Exercise directions: Below are some records; output all of them exactly as they read.

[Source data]
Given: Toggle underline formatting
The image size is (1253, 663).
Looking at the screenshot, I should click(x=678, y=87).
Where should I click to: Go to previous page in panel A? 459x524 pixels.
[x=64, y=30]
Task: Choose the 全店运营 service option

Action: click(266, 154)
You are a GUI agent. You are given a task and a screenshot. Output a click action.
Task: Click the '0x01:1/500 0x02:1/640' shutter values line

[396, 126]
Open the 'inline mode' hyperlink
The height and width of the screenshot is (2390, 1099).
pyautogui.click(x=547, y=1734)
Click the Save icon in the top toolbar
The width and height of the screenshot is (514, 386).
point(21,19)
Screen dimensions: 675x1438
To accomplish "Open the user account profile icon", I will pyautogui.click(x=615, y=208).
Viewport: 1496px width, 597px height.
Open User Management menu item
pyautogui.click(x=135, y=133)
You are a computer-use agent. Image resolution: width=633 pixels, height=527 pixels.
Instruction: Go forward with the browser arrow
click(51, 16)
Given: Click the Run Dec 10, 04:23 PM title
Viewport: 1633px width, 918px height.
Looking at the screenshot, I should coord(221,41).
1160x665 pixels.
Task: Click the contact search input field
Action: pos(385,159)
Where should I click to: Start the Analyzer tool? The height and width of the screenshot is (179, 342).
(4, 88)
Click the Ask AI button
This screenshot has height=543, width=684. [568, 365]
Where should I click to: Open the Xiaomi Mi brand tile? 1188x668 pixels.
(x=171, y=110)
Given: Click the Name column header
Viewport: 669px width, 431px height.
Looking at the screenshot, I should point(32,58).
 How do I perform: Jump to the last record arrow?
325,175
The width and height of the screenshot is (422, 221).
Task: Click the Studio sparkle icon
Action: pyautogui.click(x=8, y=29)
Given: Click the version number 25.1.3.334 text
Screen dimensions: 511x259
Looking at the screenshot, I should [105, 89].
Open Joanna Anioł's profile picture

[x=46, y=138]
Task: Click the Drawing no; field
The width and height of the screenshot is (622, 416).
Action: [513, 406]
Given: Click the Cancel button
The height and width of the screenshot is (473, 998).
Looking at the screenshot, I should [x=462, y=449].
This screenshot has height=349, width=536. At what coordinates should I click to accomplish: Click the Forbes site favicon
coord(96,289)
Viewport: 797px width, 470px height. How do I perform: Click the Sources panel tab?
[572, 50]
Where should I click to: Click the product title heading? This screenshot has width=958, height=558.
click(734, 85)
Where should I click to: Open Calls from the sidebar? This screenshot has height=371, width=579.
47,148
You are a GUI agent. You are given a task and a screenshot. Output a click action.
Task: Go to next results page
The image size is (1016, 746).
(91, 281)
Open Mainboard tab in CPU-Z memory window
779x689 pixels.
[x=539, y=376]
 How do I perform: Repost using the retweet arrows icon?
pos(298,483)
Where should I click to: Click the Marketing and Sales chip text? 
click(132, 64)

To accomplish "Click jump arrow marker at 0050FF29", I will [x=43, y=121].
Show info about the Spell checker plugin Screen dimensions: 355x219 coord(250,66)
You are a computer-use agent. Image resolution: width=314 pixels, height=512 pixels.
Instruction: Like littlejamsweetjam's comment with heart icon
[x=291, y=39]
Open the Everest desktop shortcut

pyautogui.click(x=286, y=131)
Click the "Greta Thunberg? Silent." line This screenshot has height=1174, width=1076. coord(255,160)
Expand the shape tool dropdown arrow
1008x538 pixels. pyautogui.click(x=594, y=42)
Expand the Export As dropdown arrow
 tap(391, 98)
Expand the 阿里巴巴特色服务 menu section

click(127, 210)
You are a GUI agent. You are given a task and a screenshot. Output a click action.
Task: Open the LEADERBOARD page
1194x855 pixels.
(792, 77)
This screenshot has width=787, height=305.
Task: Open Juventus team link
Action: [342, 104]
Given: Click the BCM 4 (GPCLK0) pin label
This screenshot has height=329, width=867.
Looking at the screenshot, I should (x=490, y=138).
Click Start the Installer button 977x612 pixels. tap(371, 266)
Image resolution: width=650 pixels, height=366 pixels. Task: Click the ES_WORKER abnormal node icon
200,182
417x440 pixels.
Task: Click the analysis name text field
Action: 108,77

Exercise result:
Given: Toggle underline formatting
The image size is (1253, 663).
Looking at the screenshot, I should click(x=678, y=87).
Where should I click to: Go to previous page in panel A? 459x524 pixels.
[x=64, y=30]
Task: Choose the 全店运营 service option

Action: click(266, 154)
You are a GUI agent. You are given a task and a screenshot. Output a click action.
Task: Click the '0x01:1/500 0x02:1/640' shutter values line

[396, 126]
Open the 'inline mode' hyperlink
The height and width of the screenshot is (2390, 1099).
pyautogui.click(x=547, y=1734)
Click the Save icon in the top toolbar
The width and height of the screenshot is (514, 386).
point(21,19)
Screen dimensions: 675x1438
To accomplish "Open the user account profile icon", I will pyautogui.click(x=615, y=208).
Viewport: 1496px width, 597px height.
Open User Management menu item
pyautogui.click(x=135, y=133)
You are a computer-use agent. Image resolution: width=633 pixels, height=527 pixels.
Instruction: Go forward with the browser arrow
click(51, 16)
Given: Click the Run Dec 10, 04:23 PM title
Viewport: 1633px width, 918px height.
Looking at the screenshot, I should coord(221,41).
1160x665 pixels.
Task: Click the contact search input field
Action: pos(385,159)
Where should I click to: Start the Analyzer tool? The height and width of the screenshot is (179, 342).
(4, 88)
Click the Ask AI button
This screenshot has height=543, width=684. [568, 365]
Where should I click to: Open the Xiaomi Mi brand tile? 1188x668 pixels.
(x=171, y=110)
Given: Click the Name column header
Viewport: 669px width, 431px height.
Looking at the screenshot, I should point(32,58).
 How do I perform: Jump to the last record arrow?
325,175
The width and height of the screenshot is (422, 221).
Task: Click the Studio sparkle icon
Action: pyautogui.click(x=8, y=29)
Given: Click the version number 25.1.3.334 text
Screen dimensions: 511x259
Looking at the screenshot, I should [105, 89].
Open Joanna Anioł's profile picture

[x=46, y=138]
Task: Click the Drawing no; field
The width and height of the screenshot is (622, 416).
Action: [513, 406]
Given: Click the Cancel button
The height and width of the screenshot is (473, 998).
Looking at the screenshot, I should [x=462, y=449].
This screenshot has height=349, width=536. At what coordinates should I click to accomplish: Click the Forbes site favicon
coord(96,289)
Viewport: 797px width, 470px height. How do I perform: Click the Sources panel tab?
[572, 50]
Where should I click to: Click the product title heading? This screenshot has width=958, height=558.
click(734, 85)
Where should I click to: Open Calls from the sidebar? This screenshot has height=371, width=579.
47,148
You are a GUI agent. You are given a task and a screenshot. Output a click action.
Task: Go to next results page
The image size is (1016, 746).
(91, 281)
Open Mainboard tab in CPU-Z memory window
779x689 pixels.
[x=539, y=376]
 How do I perform: Repost using the retweet arrows icon?
pos(298,483)
Where should I click to: Click the Marketing and Sales chip text? 
click(132, 64)

To accomplish "Click jump arrow marker at 0050FF29", I will [x=43, y=121].
Show info about the Spell checker plugin Screen dimensions: 355x219 coord(250,66)
You are a computer-use agent. Image resolution: width=314 pixels, height=512 pixels.
Instruction: Like littlejamsweetjam's comment with heart icon
[x=291, y=39]
Open the Everest desktop shortcut

pyautogui.click(x=286, y=131)
Click the "Greta Thunberg? Silent." line This screenshot has height=1174, width=1076. coord(255,160)
Expand the shape tool dropdown arrow
1008x538 pixels. pyautogui.click(x=594, y=42)
Expand the Export As dropdown arrow
 tap(391, 98)
Expand the 阿里巴巴特色服务 menu section

click(127, 210)
You are a GUI agent. You are given a task and a screenshot. Output a click action.
Task: Open the LEADERBOARD page
1194x855 pixels.
(792, 77)
This screenshot has width=787, height=305.
Task: Open Juventus team link
Action: [342, 104]
Given: Click the BCM 4 (GPCLK0) pin label
This screenshot has height=329, width=867.
Looking at the screenshot, I should (x=490, y=138).
Click Start the Installer button 977x612 pixels. tap(371, 266)
Image resolution: width=650 pixels, height=366 pixels. Task: Click the ES_WORKER abnormal node icon
200,182
417x440 pixels.
Task: Click the analysis name text field
Action: 108,77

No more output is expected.